Pourquoi certaines personnes réussissent-elles à développer leur masse musculaire rapidement alors que d’autres semblent stagner malgré leurs efforts?
La réponse ne se trouve pas nécessairement dans le nombre d’exercices réalisés, ni dans le temps passé à l’entraînement.
Elle se trouve souvent dans la qualité du stimulus appliqué.
Dans cet article, nous verrons comment certaines méthodes d’entraînement avancées, notamment le Back-Off Set, permettent d’optimiser l’hypertrophie musculaire en manipulant intelligemment le volume d’entraînement, l’intensité, le recrutement des unités motrices et le temps sous tension.
Ce que vous apprendrez dans cet article
✔ Pourquoi certaines personnes prennent du muscle plus rapidement que d’autres
✔ Le rôle du recrutement des unités motrices dans l’hypertrophie musculaire
✔ Pourquoi le temps sous tension influence le développement musculaire
✔ Comment utiliser les Back-Off Sets pour augmenter le stimulus hypertrophique
✔ Pourquoi comprendre les mécanismes est plus important que copier un programme
Pourquoi certains développent leur masse musculaire… et d’autres stagnent
Il y a quelques années, un élève nous racontait son programme d’entraînement avec beaucoup de fierté.
Six exercices par séance.
Vingt séries pour les pectoraux.
Des techniques avancées vues sur Internet.
Des séances de près de deux heures.
Bref, tout semblait parfait. ( Pour lui )
Pourtant, après plusieurs mois d’entraînement, son développement musculaire ressemblait davantage à une ”promesse électorale” qu’à une réalité mesurable.
À l’inverse, un autre athlète progressait rapidement avec beaucoup moins de volume d’entraînement. Moins d’exercices. Moins de temps au gym. Moins de « trucs magiques ».
La différence ?
Il avait compris une réalité que plusieurs pratiquants ignorent encore : ce n’est pas parce qu’un entraînement est difficile qu’il est nécessairement efficace.
Dans le monde de l’hypertrophie musculaire, nous avons souvent tendance à croire que plus est toujours mieux. Plus de séries, plus d’exercices, plus de fatigue, plus de sueur.
Malheureusement, le muscle ne fonctionne pas selon notre capacité à souffrir.
Il répond plutôt à des stimuli précis.
C’est précisément là qu’intervient l’un des concepts les plus importants abordés dans le cours Principes et protocoles d’entraînement avancés : l’utilisation stratégique des méthodes spécialisées pour maximiser les adaptations musculaires.

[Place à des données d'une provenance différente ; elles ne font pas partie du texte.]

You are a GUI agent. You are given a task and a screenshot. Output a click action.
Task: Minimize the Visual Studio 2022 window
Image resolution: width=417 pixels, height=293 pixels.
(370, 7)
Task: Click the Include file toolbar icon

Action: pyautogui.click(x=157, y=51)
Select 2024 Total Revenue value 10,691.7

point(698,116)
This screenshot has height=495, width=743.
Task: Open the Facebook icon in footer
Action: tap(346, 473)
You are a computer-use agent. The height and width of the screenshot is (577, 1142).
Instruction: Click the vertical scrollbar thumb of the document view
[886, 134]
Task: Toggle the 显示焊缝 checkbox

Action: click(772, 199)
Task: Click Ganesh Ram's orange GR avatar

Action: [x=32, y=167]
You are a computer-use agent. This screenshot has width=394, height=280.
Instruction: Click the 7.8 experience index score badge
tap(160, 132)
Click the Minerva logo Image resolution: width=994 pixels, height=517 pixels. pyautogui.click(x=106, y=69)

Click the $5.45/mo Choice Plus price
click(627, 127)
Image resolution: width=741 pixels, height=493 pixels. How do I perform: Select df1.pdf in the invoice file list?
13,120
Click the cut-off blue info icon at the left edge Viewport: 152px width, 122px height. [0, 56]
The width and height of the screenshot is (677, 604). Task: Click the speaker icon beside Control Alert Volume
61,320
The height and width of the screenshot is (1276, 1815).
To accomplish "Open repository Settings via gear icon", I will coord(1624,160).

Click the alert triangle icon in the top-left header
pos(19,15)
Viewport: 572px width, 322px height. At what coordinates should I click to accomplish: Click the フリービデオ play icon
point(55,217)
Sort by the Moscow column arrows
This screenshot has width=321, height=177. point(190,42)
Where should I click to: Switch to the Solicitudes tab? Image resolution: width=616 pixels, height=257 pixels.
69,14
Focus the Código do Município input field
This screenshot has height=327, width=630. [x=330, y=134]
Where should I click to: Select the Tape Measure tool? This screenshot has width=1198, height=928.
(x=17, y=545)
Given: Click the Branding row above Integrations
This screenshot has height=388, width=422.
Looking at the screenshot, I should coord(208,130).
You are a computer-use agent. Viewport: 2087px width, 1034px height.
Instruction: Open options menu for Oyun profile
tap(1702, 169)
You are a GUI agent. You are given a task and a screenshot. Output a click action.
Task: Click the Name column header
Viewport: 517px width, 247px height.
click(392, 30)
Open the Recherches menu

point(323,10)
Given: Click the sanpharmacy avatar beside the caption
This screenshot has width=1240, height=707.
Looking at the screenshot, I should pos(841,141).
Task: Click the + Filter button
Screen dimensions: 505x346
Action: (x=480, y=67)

Pourquoi certaines méthodes favorisent davantage l’hypertrophie musculaire
Lorsqu’on observe les athlètes qui développent le plus de masse musculaire, on remarque rapidement une chose : ils ne font pas seulement plus de travail.
Ils font un travail plus intelligent.
À mesure que la fatigue augmente durant une série, le système nerveux est obligé de recruter davantage d’unités motrices afin de maintenir la production de force (Morton et al., 2019).
Les entraîneurs expérimentés cherchent donc à manipuler plusieurs variables simultanément :
- Le recrutement des unités motrices
- Le temps sous tension (TST)
- L’intensité
- Le volume d’entraînement
- La fatigue accumulée
Et c’est exactement ce que permettent les méthodes spécialisées.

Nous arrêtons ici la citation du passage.